I fancied the hernia bothering me as I sat typing recently, felt it sometimes as I strained pumping the bike up a hill, or carrying the bike up two flights of steps after a ride.  I remembered the surgeon saying “if it starts to bother you, come back and we’ll fix it.”  I became fixated on this reasonable-sounding advice, reasonably or unreasonably, and went back for the surgery.  “Well, if it’s bothering you…” said the surgeon.

Now nine days after the surgery it’s bothering me again.  But bothering me more are the words of my old friend, a long-time pediatrician.  “Why are you having a hernia operation?” she asked me the night before the surgery, the first time she heard of it. “We see kids with hernias all the time,” she said, “we almost never operate on them, unless they’re having pain from it.”
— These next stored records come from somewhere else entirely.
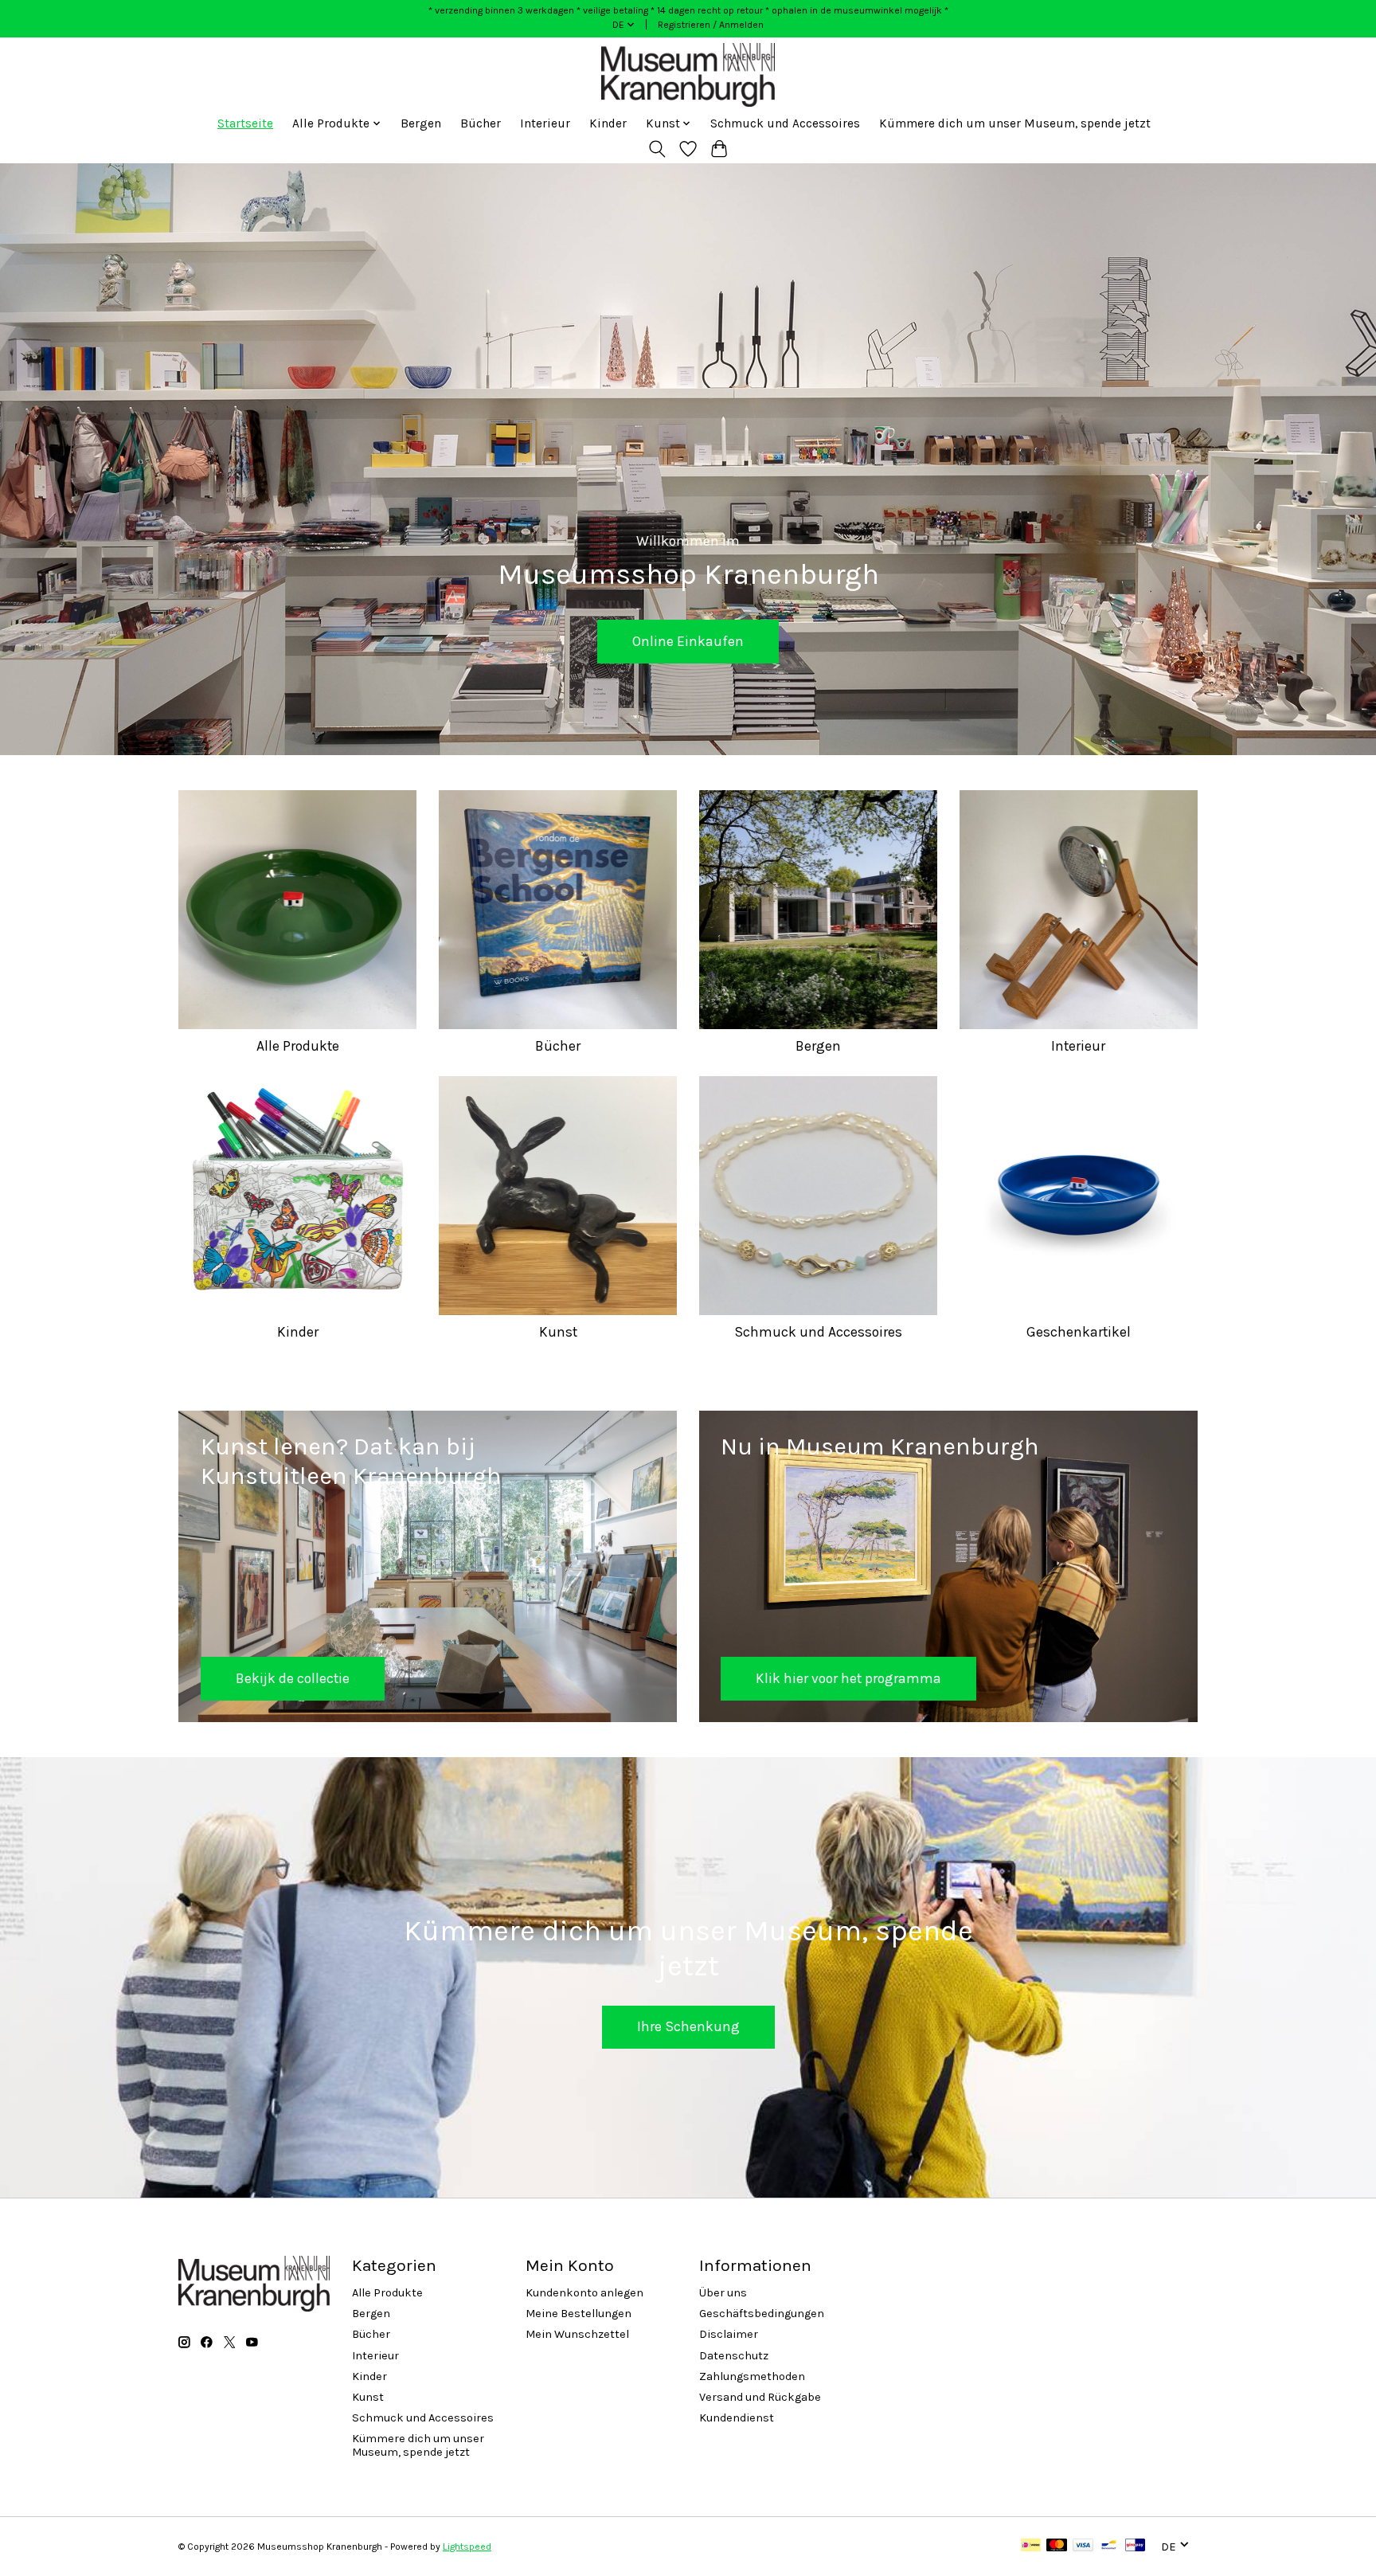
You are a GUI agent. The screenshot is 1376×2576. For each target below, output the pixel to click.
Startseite (245, 123)
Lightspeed (467, 2546)
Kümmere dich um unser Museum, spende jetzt (1015, 123)
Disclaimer (728, 2334)
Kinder (608, 123)
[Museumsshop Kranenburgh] (688, 75)
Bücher (480, 123)
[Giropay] (1135, 2546)
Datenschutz (733, 2356)
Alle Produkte (297, 1046)
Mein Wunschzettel (577, 2334)
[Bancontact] (1109, 2546)
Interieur (545, 123)
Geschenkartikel (1078, 1332)
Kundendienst (736, 2418)
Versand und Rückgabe (760, 2397)
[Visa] (1083, 2546)
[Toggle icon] (657, 149)
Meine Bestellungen (578, 2313)
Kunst (558, 1332)
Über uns (723, 2293)
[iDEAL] (1031, 2546)
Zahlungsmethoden (752, 2376)
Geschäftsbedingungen (761, 2313)
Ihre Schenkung (688, 2026)
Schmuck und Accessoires (785, 123)
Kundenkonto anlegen (584, 2293)
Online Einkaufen (688, 641)
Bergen (421, 123)
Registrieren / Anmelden (711, 24)
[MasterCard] (1056, 2546)
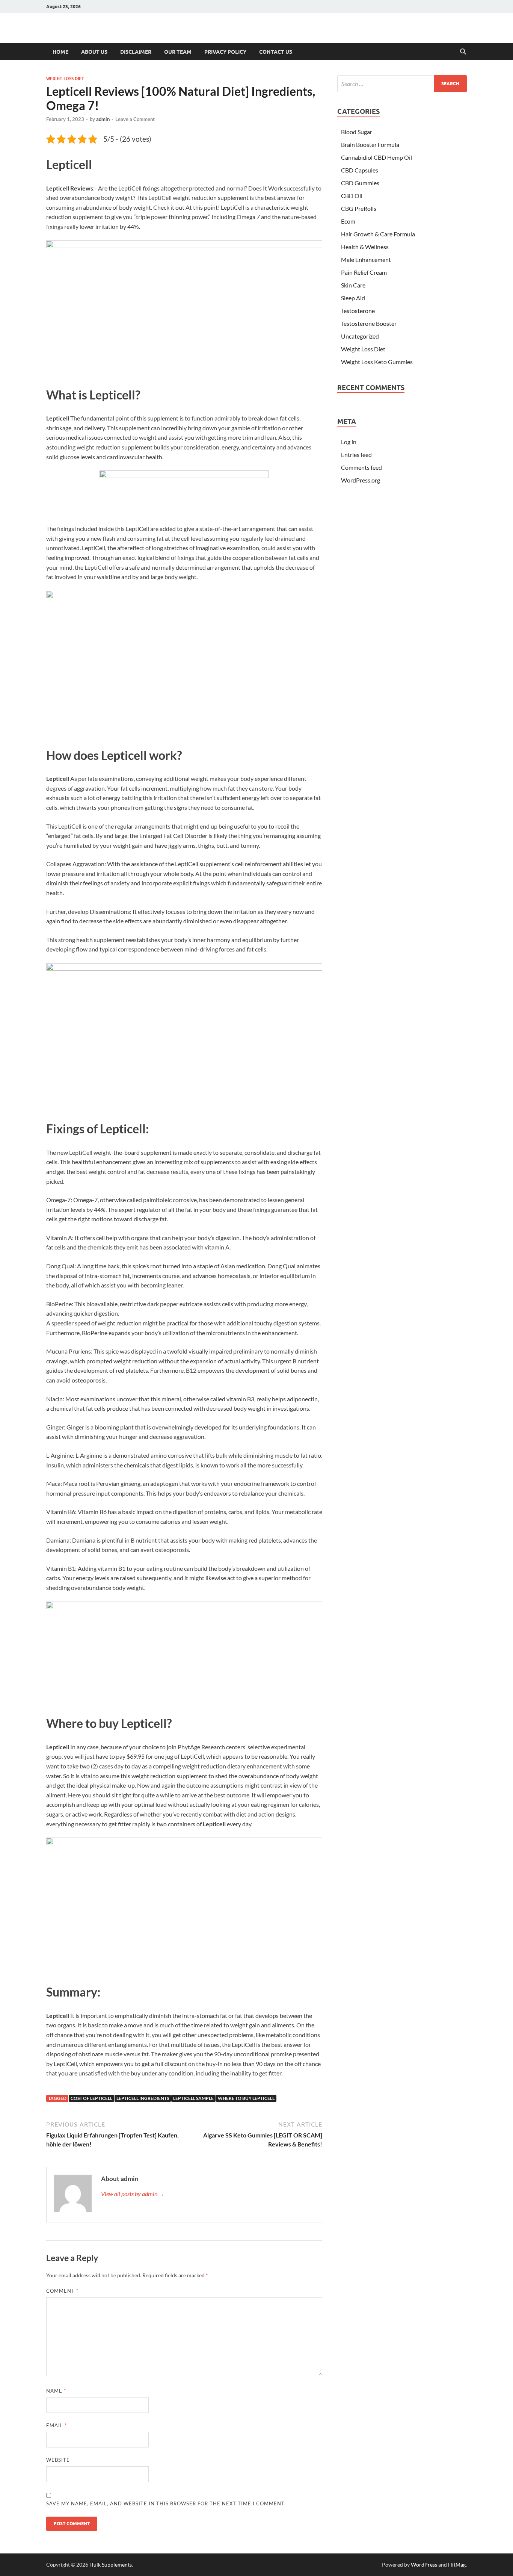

The surgeon had a glib answer for that the next day.  In children, he pointed out, hernias often heal by themselves.  Anyway, I’d already paid my $75 co-pay, was in a gown about to go into the room for surgery, my blood pressure was 140/72, it was a little late to call off the dogs.

“Most hernias in children don’t heal by themselves,” my friend told me tonight. “that’s not why we don’t operate on them.  We don’t operate because there’s usually no reason to operate on a hernia.” 

Tonight my hernia is bothering me as I sit here typing.  It could be related to the three trips I made up the flights to my apartment last night, carrying heavy bags.  It could have to do with walking around today with a briefcase that was also a little heavy.  The surgeon did tell me to take it easy after the surgery, maybe I just overdid it a little too soon.

Or maybe there was no reason to have the operation at all, and this pain I’m feeling now, although dull enough and almost mild, is a harbinger of a problem I never had.  As pleasant as my lunch and meeting with a very intelligent woman who indicated a strong desire to help with my nonprofit was today, an opaque cloud passes in front of my memory of it.  Besides, it’s been five hours and she hasn’t replied to my thank you email.  Isn’t it as likely as not that she was just humoring me?

Oh, to be an omniscient narrator.  I’d do it for a modestly discounted fee.  I’m clearly not in any of this for the money. But if you will excuse me, I have to lie down with a hand over my stomach.